We hebben daarna met Patijn even kunnen brainstormen over andere
fundamenten voor wetten. Wanneer niet teruggegrepen kan worden op
technische onderscheidingen als die tussen opslag en transport, dan zal
Patijn wellicht verwijzen naar concreet menselijk handelen (te
onderscheiden in strafbare handelingen en niet strafbare) of zelfs naar
'intentioneel handelen'. Dat Patijn vrij hartstochtelijk meedacht over deze
kwestie, moge dienen als een bewijs dat er ook bij hem twijfels bestaan
over de directe toepasbaarheid van de oude mediawetten op het Internet.
Over internationale wetten hebben we het maar niet meer gehad. Deze
discussie leidde niet tot concrete ideeen, maar DB.NL werd expliciet
verzocht mee te denken over deze kwestie en het komt de volgende keer aan
de orde.
De omgevingsmetafoor
De andere fundamenten voor wetten zijn ook aangedragen door te stellen dat
internet beter niet als een technisch hulpmiddel gezien wordt maar als een
omgeving. Dat ging Patijn (voorlopig?) te ver en hij opperde de marktplaats
als metafoor. Dat ging ons weer te ver maar dorpsplaats was voorlopig een
bruikbare metafoor. Er valt nog een hoop te doen voordat het echte
omgevingsdenken van de grond zal komen.
Cancelmoose
De CancelMoose werd nader besproken omdat deze met illegale middelen (het
vervalsen van de afzender van berichten) probeert op technische gronden
gekwalificeerde overlast te bestrijden. Volgens Patijn is er hier geen
noodzakelijk conflict tussen de wet en deze internet praktijk. Er zijn
bepalingen die het toestaan dat wetten overtreden worden, mits dat met een
goed doel gebeurt en mits dat in een juiste verhouding staat tot het
beoogde doel. Cancelmoose is daarmee niet op voorhand vatbaar voor
vervolging.
NoCeM
NoCeM (=No See eM =Don't see them) werd boeiend gevonden omdat dit een
werkbaar systeem van zelfregulering zou kunnen zijn dat de mogelijkheid tot
het afschermen van ongewenste informatie aan de eindafnemer biedt. Dit zou
de verantwoordelijkheid van afzender of distributeur voor deze informatie
aanzienlijk kunnen verminderen. Maar zie ook 'bescherming van derden'.
Conclusies
Behalve de discussie, een nadere precisering van de problemen rond
regulering en liberalisering en een groeiend wederzijds begrip, is het
belangrijkste conclusie toch dat er een dialoog tussen justitie en DB.NL
ontstaan is en Patijn heeft zich een meer dan gemiddeld geinformeerd jurist
getoond. Een volgende afspraak staat op 15 maart 's middags. Dan zullen
drie onderwerpen uitgediept worden, te weten:
- Openbaar versus Besloten (discussies, gemeenschappen, ...),
- Cashing van informatie versus opslag,
- Encryptie.
DB.NL heeft hiermee blijvende inspraak gerealiseerd bij de wetgevers van
Nederland. Het primaire doel van deze vergadering is bereikt. Patijn
overweegt verder nog of hij ons wil introduceren naar andere ministeries
en raad ons tevens aan bij de fracties aan te kloppen.

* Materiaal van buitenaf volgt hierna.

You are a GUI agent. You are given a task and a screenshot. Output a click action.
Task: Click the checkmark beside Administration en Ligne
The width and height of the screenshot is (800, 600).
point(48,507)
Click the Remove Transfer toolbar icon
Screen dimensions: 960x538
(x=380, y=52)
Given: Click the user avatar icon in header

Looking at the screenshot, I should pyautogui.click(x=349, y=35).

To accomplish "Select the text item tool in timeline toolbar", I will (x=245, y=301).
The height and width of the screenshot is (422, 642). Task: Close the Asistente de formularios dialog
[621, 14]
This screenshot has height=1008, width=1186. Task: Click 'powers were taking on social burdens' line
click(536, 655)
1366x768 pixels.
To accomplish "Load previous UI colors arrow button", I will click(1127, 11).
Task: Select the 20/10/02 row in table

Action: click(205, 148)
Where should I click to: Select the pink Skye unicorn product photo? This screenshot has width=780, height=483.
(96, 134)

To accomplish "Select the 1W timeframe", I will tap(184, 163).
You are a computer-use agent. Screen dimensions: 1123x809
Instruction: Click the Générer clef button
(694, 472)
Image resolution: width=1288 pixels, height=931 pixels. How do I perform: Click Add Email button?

Dat laat onverlet dat er nog grote uitdagingen zijn. Naar het zich laat
aanzien zijn er punten waar we zonder meer zullen gaan botsen (encryptie),
maar er zijn ook punten waar DB.NL, althans tot nader order, kan fungeren
als medestander. Met name waar het gaat om het meedenken over vormen van
regulering en onze kennis van de bestaande en toekomstige vormen van
zelfregulering kunnen we van nut zijn voor het wetgevingsproces.